(Beginning of EXTRACTED INFORMATION)
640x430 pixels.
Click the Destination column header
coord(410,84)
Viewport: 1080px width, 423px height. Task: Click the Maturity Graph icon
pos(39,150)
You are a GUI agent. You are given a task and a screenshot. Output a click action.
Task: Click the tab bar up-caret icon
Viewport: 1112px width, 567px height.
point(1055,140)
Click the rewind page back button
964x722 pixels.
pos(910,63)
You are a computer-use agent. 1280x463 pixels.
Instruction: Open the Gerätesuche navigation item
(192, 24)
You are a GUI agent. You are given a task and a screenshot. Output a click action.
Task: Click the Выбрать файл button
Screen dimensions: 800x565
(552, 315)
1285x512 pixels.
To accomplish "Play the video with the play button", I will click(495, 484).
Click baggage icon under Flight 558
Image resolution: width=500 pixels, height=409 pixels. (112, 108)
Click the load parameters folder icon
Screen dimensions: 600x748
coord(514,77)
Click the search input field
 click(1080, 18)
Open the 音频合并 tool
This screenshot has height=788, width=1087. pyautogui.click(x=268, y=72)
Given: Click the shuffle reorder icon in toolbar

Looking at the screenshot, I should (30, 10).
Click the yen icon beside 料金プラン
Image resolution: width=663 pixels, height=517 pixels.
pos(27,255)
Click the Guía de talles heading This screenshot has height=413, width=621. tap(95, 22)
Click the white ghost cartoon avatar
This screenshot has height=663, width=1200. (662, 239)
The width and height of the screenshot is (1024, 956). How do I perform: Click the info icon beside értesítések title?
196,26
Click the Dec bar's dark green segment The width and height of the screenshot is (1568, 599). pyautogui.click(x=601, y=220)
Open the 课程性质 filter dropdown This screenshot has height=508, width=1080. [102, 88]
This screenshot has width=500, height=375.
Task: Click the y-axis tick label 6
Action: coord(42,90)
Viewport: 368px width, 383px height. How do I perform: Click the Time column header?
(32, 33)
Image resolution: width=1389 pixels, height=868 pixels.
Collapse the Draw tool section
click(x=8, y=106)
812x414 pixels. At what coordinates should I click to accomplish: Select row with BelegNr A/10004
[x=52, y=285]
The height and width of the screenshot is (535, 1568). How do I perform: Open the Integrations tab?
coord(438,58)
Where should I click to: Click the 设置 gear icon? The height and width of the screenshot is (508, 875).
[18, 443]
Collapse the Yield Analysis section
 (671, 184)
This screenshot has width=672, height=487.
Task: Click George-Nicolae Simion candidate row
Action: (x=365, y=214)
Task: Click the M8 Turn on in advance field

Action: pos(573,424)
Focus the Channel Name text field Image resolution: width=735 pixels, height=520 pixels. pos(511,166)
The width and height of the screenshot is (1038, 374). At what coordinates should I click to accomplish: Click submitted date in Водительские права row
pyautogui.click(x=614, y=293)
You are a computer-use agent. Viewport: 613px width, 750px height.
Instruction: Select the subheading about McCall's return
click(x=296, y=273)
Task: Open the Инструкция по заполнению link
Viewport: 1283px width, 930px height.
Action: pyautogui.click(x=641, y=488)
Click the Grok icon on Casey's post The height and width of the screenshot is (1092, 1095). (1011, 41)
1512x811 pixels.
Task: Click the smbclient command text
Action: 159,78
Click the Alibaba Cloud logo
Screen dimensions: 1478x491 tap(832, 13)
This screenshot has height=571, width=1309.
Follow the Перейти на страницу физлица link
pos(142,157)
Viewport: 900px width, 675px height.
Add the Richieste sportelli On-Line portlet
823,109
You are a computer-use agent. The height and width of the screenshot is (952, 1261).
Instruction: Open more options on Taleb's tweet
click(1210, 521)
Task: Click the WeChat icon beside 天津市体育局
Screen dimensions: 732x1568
(End of EXTRACTED INFORMATION)
◆ **WHAT IS BEING ASKED**
Copy the lines above exactly, beginning at the line that has "812x414 pixels. At" and stopping after the line that has "Focus the Channel", and omit the rest.

◆ **RESPONSE FOR THIS EXERCISE**
812x414 pixels. At what coordinates should I click to accomplish: Select row with BelegNr A/10004
[x=52, y=285]
The height and width of the screenshot is (535, 1568). How do I perform: Open the Integrations tab?
coord(438,58)
Where should I click to: Click the 设置 gear icon? The height and width of the screenshot is (508, 875).
[18, 443]
Collapse the Yield Analysis section
 (671, 184)
This screenshot has width=672, height=487.
Task: Click George-Nicolae Simion candidate row
Action: (x=365, y=214)
Task: Click the M8 Turn on in advance field

Action: pos(573,424)
Focus the Channel Name text field Image resolution: width=735 pixels, height=520 pixels. pos(511,166)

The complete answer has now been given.